TensorRT has less batching throughput improvement than PyTorch on Jetson Nano

Description

I am current measuring batching throughput improvement on Jetson Nano. I run MobileNet V2 using both PyTorch and TensorRT. I expect a better throughput improvement in TensorRT than that of Pytorch. However, when I run my experiment, I get the following Result

PyTorch:

Batch size Inference time(ms) Throughput(fps) Improvement
1 38.82 25.76 1
8 161.93 49.40 1.92

TensorRT

Batch size Inference time(ms) Throughput(fps) Improvement
1 13.02 76.8 1
8 90.37 88.52 1.15

I have attached the scripts to yield these results. It seems that TensorRT has little throughput improvement when doing batching. Did I do something wrong?

Environment

TensorRT Version: 7.1.3
GPU Type: Maxwell
Nvidia Driver Version: L4T 32.4.3
CUDA Version: 10.02
CUDNN Version: 8.0
Operating System + Version: Ubuntu 18.04
Python Version (if applicable): 3.6.9
TensorFlow Version (if applicable):
PyTorch Version (if applicable): 1.6
Baremetal or Container (if container which image + tag):

Relevant Files

Script used to measure the throughput in PyTorch.

#!/usr/bin/env python
# -*- coding: utf-8 -*-

import numpy as np
import torch
import time

from torchvision import models

ITER = 1000


def run_inference(model, img):
    """ Randomly do some inference """
    inputs = img.cuda()
    res = model(inputs)
    return res.cpu()


def main():
    # Get model
    mobilenet = models.mobilenet_v2(pretrained=True).float().eval().cuda()

    batch_size = 8
    input_shape = [batch_size, 3, 224, 224]

    # Warm up
    for i in range(10):
        img = torch.rand(input_shape).float()
        run_inference(mobilenet, img)

    # Record inference time
    inference_time = []
    for i in range(ITER):
        img = torch.rand(input_shape).float()

        start_t = time.time()
        res = run_inference(mobilenet, img)
        delta_t = (time.time() - start_t) * 1000

        inference_time.append(delta_t)

    avg_inference_time = np.mean(inference_time)
    throughput = 1000 * batch_size / avg_inference_time

    pattern = "{:20}: {:.2f}"
    print(pattern.format("Avg. inference time", avg_inference_time))
    print(pattern.format("Throughput", throughput))

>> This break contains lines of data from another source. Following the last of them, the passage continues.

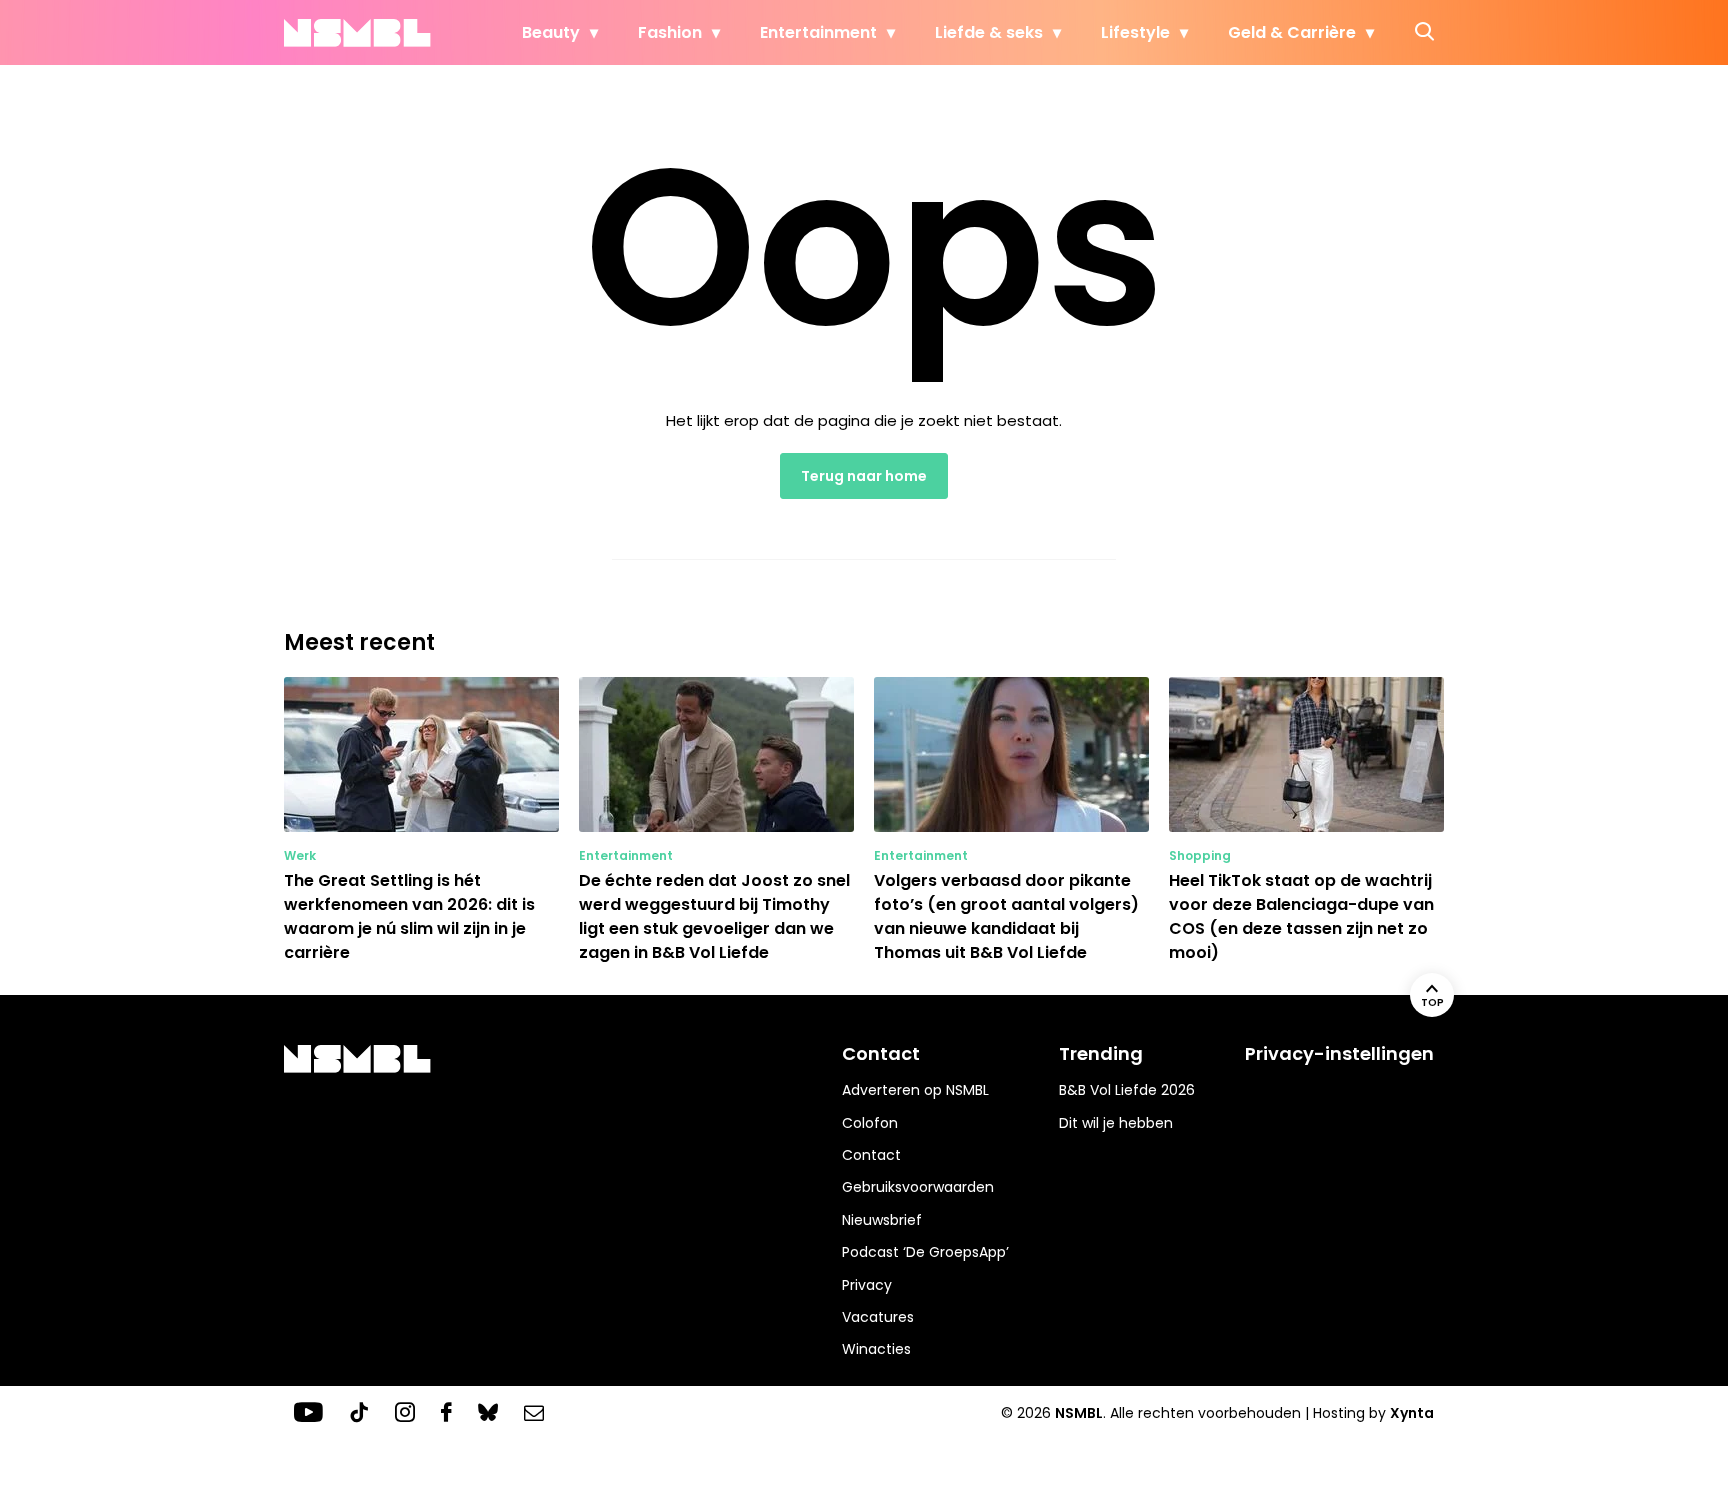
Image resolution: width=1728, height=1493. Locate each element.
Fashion (670, 32)
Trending (1101, 1053)
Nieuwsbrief (882, 1220)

if __name__ == '__main__':
    main()

Script used to export Mobilenet V2:

#!/usr/bin/env python
# -*- coding: utf-8 -*-
import torch
from torchvision import models


# Load model
model = models.mobilenet_v2(pretrained=True)

# export
batch_size = 8
inputs = torch.rand([batch_size, 3, 224, 224])

torch.onnx.export(model, # model to be exported
                  inputs,   # Input to run the model for tracing
                  "mobilenet_v2_bs%d.onnx" % batch_size,  # Output path
                  export_params=True, # If export parameters
                  input_names=["input"],   # Input fields
                  output_names=["output"])  # output fields

Script used to measure performance in TensorRT:

trtexec --onnx=mobilenet_v2_bs8.onnx --iterations=1000

Steps To Reproduce

To get the measurement of PyTorch, just run the script directly.

To get the measurement of TensorRT. First export the model to .onnx format from PyTorch. Then run it with trtexec.

Hi @Kevin3297,
Request you to share your onnx model.

Thanks!

Hi @AakankshaS,

Thanks for your response. The onnx model is exported from torchvision and the export script is provided in the Relevant Files. This issue can be reproduced using the script provided.

Thanks